Gross Non-Performing Assets (Gross NPA) and Net Non-Performing Assets (Net NPA) are key indicators of the health of a bank's loan portfolio in India, reflecting the level of bad loans or assets that have stopped generating income.
Banks extend loans to the borrowers and since these loans earns interest for the banks, they are considered Bank Assets. Banks expect a return on these assets like interest income. But if the borrower doesnt pay it's due principal or interest or both on the loans taken for more than 90 days from the due date, it is classified as Non Performing Asset of NPA or Gross NPA or GNPA.
Gross NPA represents the total value of loans and advances where the borrower has failed to make interest or principal payments for 90 days or more, as per Reserve Bank of India (RBI) guidelines. It includes all outstanding amounts without accounting for provisions or write-offs. Example: If a bank has ₹100 crore in loans where payments are overdue by 90+ days, the Gross NPA is ₹100 crore.

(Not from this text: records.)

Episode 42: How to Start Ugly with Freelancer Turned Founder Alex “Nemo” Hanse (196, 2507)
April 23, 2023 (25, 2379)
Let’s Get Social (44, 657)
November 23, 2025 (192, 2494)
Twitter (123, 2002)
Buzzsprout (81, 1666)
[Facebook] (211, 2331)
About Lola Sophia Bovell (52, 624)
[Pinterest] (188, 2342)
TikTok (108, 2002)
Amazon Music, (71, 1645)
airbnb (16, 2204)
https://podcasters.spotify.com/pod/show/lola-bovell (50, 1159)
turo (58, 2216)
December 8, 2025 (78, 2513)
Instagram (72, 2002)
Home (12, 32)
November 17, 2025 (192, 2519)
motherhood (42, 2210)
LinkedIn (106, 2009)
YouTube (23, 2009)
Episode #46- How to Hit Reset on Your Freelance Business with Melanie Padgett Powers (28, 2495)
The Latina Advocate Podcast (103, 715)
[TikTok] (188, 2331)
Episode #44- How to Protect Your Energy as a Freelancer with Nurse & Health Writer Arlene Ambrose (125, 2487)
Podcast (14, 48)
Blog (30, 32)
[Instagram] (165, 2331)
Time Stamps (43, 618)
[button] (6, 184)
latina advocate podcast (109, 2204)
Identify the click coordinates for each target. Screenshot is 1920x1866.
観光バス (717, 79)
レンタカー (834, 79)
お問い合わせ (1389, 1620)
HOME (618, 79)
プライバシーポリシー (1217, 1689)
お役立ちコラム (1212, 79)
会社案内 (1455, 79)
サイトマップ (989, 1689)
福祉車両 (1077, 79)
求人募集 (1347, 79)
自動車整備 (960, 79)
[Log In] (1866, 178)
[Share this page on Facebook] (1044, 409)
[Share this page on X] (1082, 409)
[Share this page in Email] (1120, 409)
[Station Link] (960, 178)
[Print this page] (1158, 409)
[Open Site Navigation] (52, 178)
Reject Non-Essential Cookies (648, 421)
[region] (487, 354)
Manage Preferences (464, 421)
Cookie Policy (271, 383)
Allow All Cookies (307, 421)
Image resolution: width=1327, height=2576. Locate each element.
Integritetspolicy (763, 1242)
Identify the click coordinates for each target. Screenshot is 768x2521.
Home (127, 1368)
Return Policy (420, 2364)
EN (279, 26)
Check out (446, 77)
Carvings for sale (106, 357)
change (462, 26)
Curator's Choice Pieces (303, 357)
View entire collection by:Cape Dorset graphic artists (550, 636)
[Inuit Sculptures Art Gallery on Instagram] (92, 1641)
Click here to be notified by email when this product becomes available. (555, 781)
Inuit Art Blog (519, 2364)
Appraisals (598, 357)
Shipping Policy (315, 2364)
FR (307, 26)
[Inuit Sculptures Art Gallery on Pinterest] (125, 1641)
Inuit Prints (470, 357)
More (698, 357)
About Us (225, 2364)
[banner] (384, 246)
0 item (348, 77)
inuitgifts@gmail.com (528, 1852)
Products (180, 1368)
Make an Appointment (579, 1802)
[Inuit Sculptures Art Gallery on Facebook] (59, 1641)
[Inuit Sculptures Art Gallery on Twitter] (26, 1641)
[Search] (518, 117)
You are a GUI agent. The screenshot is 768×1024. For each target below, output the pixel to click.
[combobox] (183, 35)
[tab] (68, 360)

RBI requires that the banks should have extra capital managed separately to cover the possible losses due to the GNPA. This process is called Provisioning. Click here to know more on Provisioning. Provisioning is about making arrangements to cover to provide cushion for the bad days. Banks need to cushion their loans which may have turned into Non Performing Assets.
Net NPA is the amount of Gross NPA after deducting provisions made by the bank for bad loans. Therefore Net NPA = Gross NPA - (Provisions for NPAs). Example: If the Gross NPA is ₹100 crore and provision amount is 40 crores, the Net NPA is ₹60 crore.
NNPA Provides a clearer picture of the bank’s financial health by showing the net loss potential after mitigating measures. Higher Gross NPA signals greater credit risk, while a lower Net NPA indicates better provisioning and resilience. RBI monitors both, but Net NPA is critical for assessing capital adequacy and profitability.